Segment Start: Listed records

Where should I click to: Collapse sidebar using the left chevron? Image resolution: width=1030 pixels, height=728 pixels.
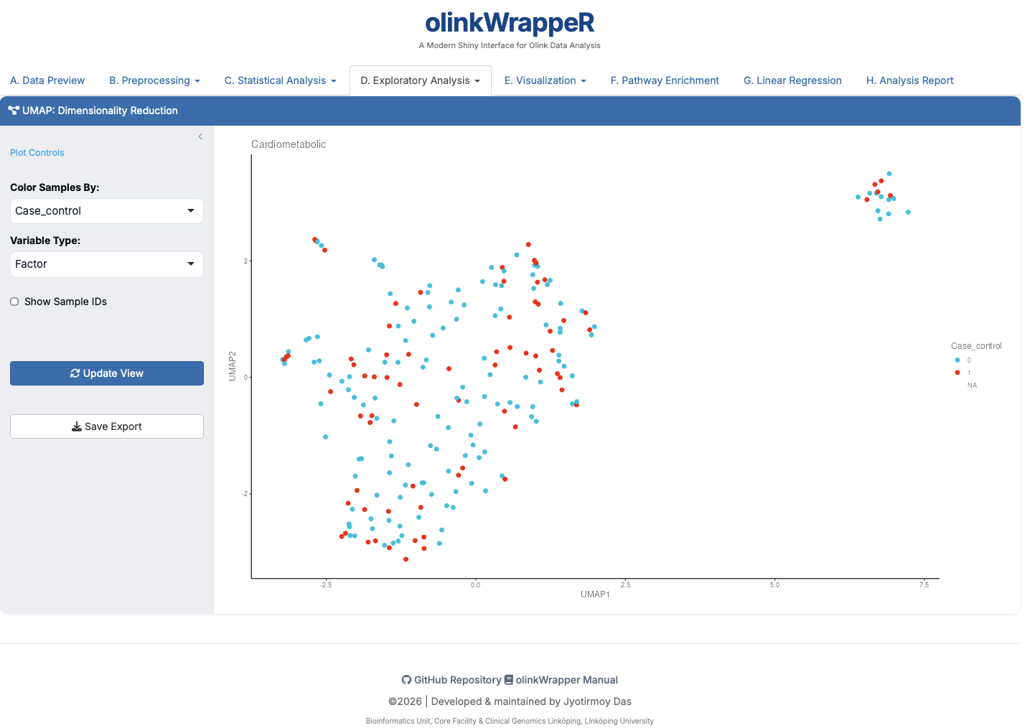point(200,136)
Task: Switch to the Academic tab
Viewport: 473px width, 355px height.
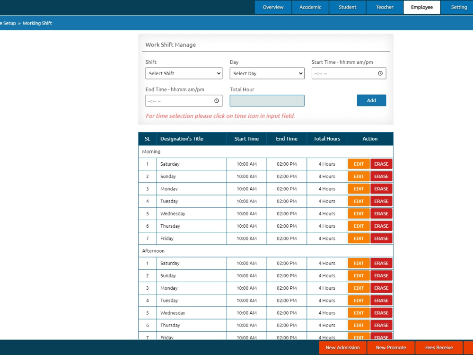Action: pyautogui.click(x=310, y=7)
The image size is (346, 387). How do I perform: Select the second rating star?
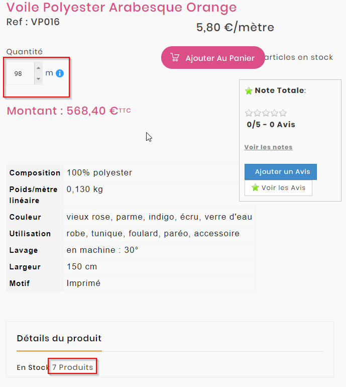click(258, 113)
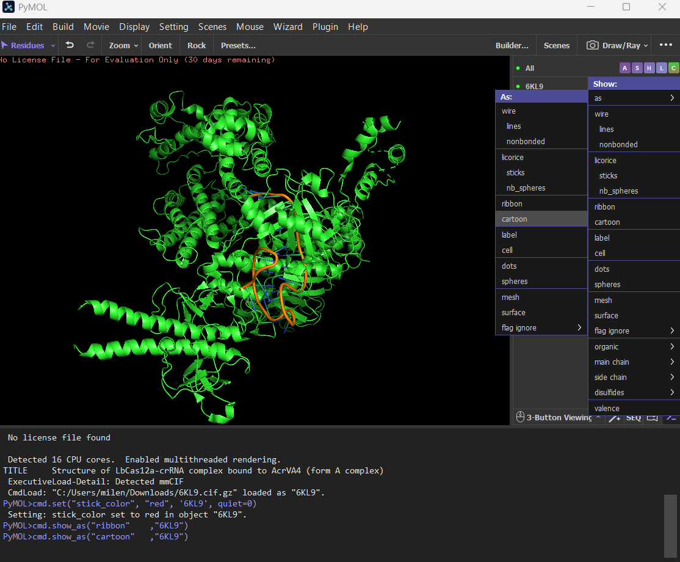Click the purple A actions button for All
This screenshot has width=680, height=562.
click(x=624, y=68)
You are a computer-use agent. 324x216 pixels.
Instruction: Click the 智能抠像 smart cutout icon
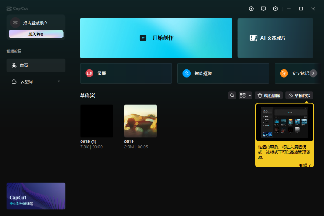point(186,73)
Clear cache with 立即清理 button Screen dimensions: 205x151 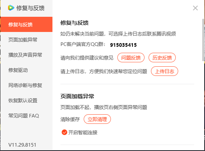(x=97, y=119)
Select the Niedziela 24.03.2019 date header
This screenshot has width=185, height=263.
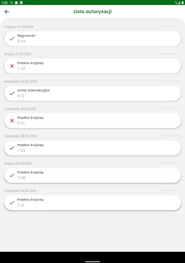[x=20, y=81]
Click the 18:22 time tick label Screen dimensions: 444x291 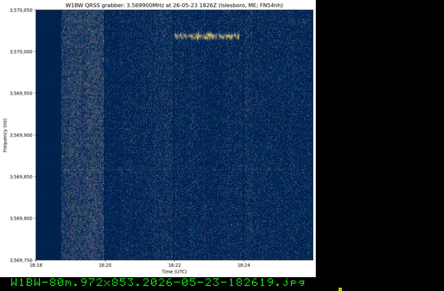174,266
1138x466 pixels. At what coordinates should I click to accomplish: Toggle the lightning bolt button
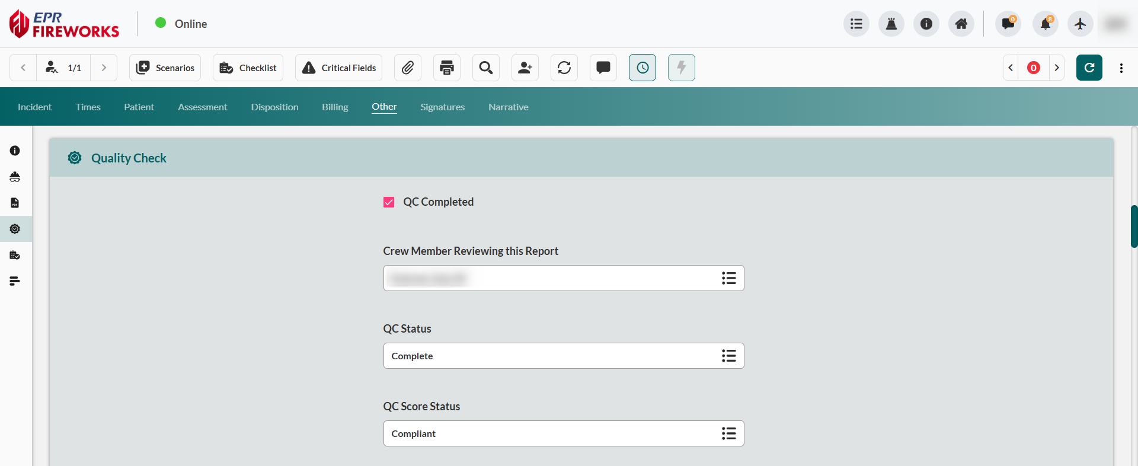[x=682, y=68]
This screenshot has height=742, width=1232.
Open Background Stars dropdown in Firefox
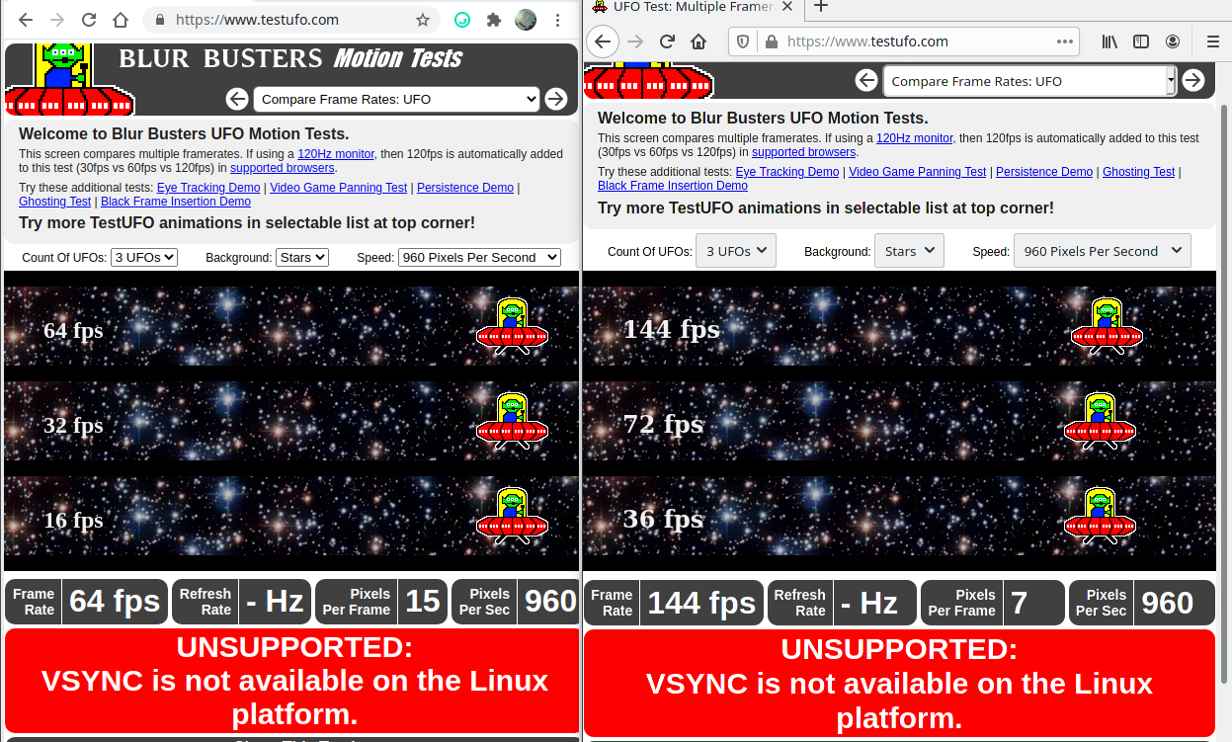click(909, 251)
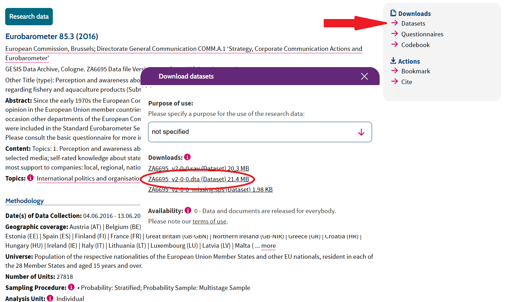Download the ZA6695_v2-0-0.dta dataset file
The width and height of the screenshot is (508, 302).
click(198, 179)
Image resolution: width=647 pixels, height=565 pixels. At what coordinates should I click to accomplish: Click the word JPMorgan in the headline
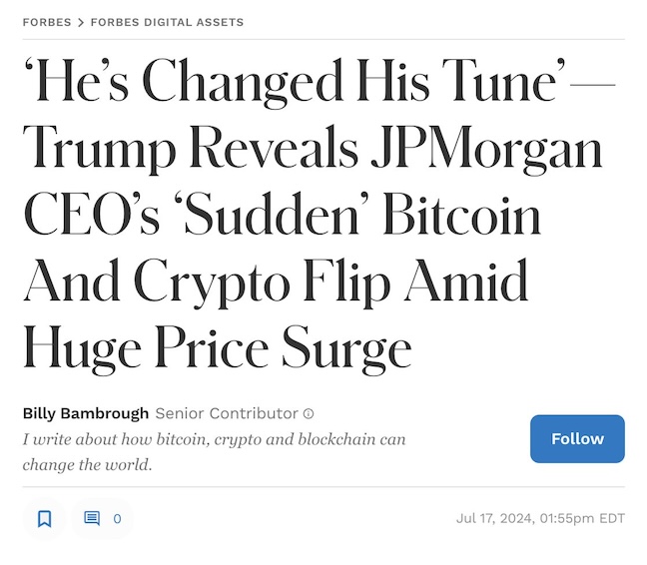(x=486, y=150)
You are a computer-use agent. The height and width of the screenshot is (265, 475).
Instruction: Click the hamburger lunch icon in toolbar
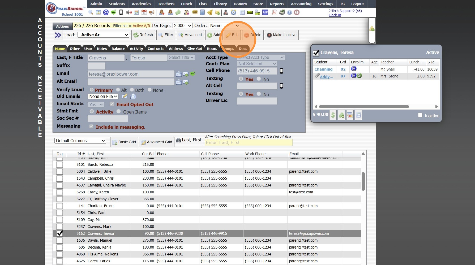click(x=195, y=12)
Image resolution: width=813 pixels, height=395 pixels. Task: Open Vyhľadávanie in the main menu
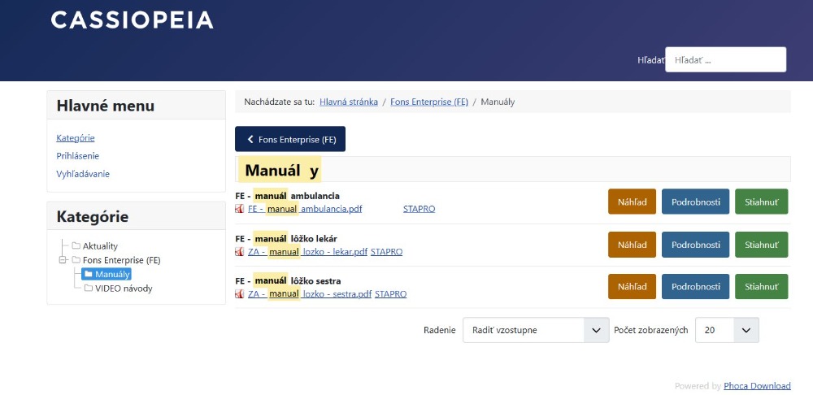(x=83, y=174)
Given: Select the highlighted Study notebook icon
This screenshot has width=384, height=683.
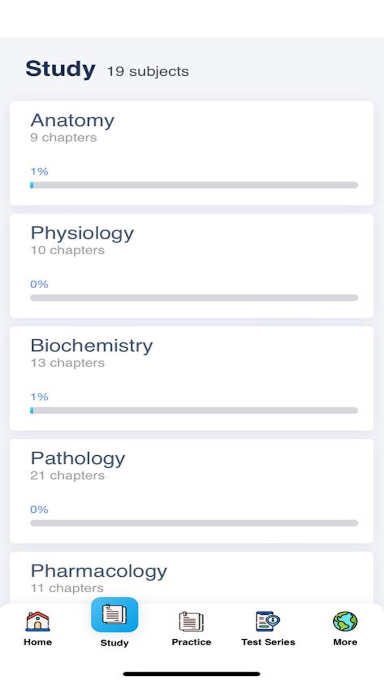Looking at the screenshot, I should tap(114, 615).

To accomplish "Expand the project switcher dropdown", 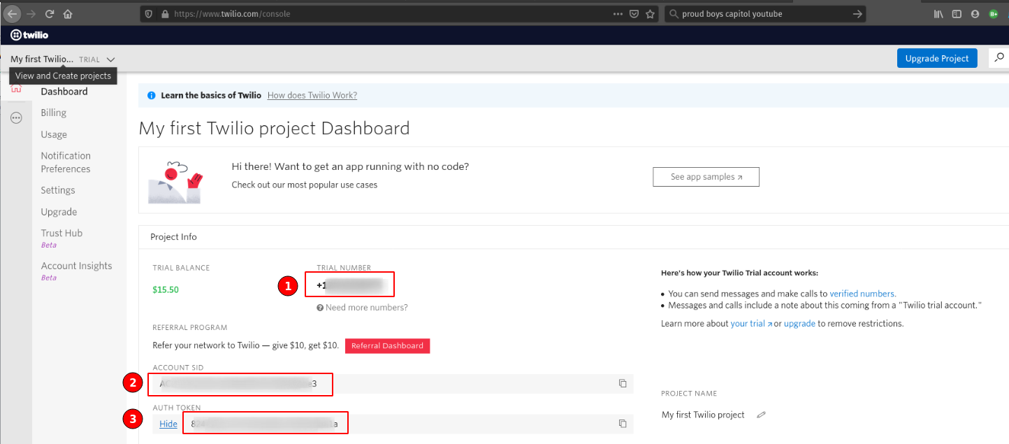I will (111, 59).
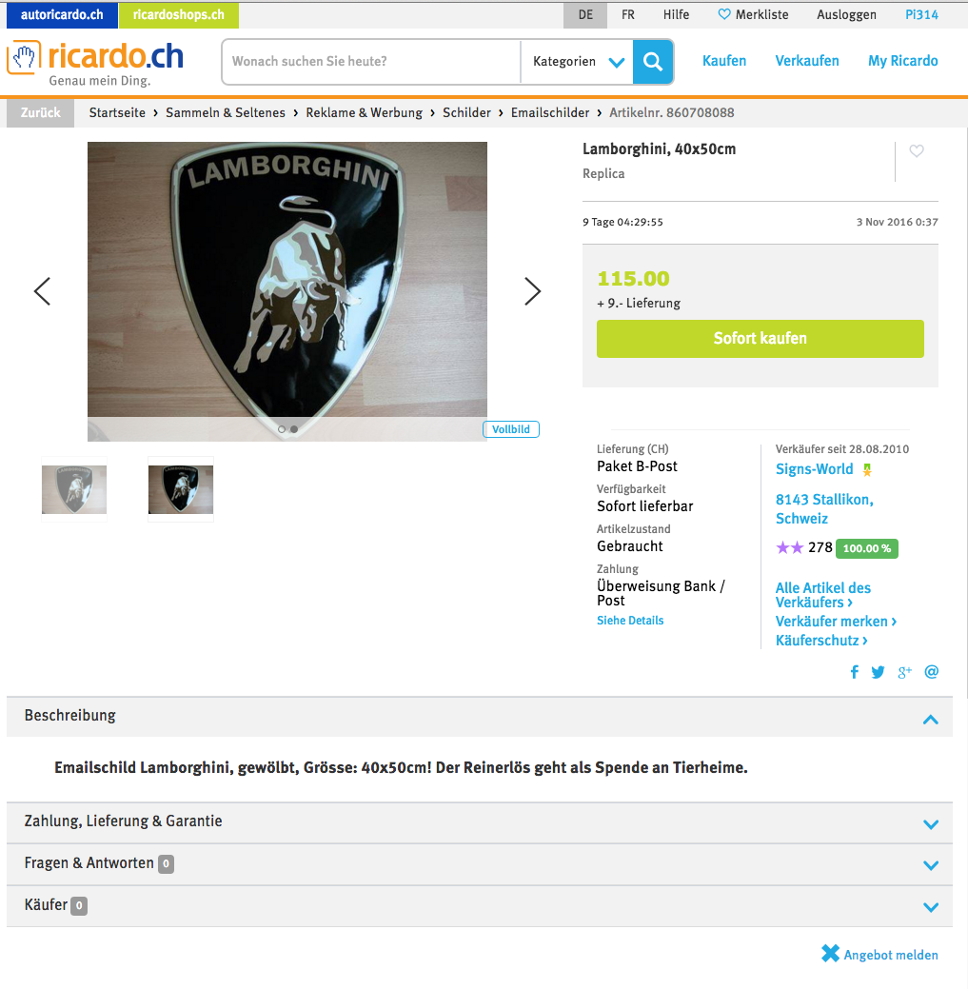
Task: Expand the Fragen & Antworten section
Action: (x=480, y=864)
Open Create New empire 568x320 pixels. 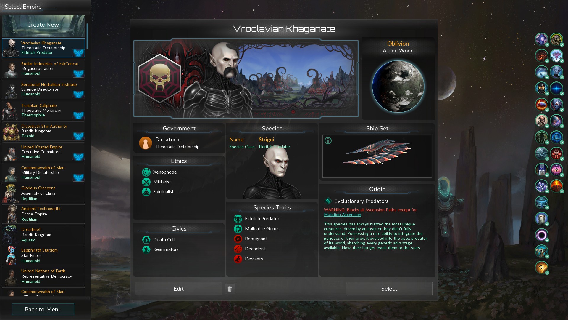tap(43, 25)
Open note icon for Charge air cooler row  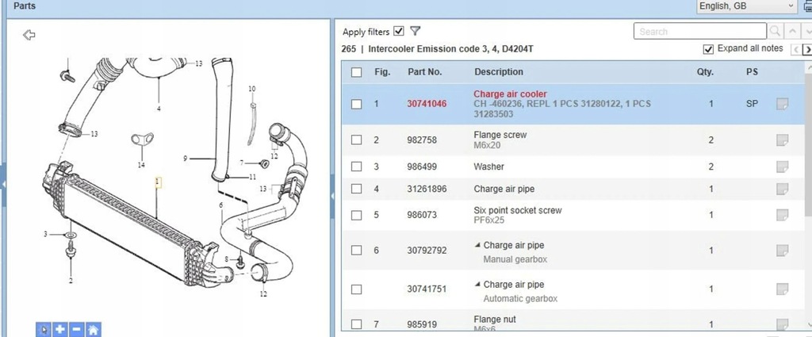782,104
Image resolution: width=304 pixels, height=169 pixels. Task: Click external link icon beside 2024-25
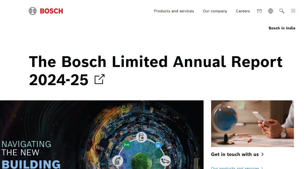(99, 79)
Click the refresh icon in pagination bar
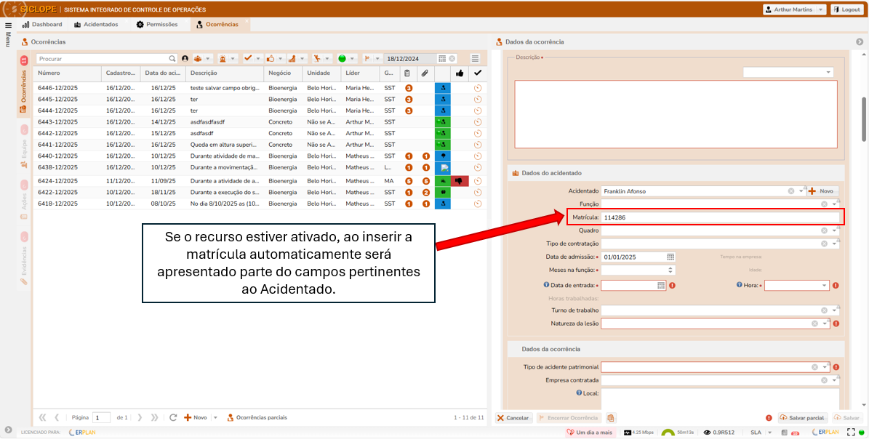869x442 pixels. [x=173, y=417]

Segment End: Listed records

Problem details ->
Check each line of the listing above for the string "agent" and return those that contain it.

Result for this exercise ->
You are a computer-use agent. 324x216 pixels.
You are a computer-use agent. The height and width of the screenshot is (265, 475).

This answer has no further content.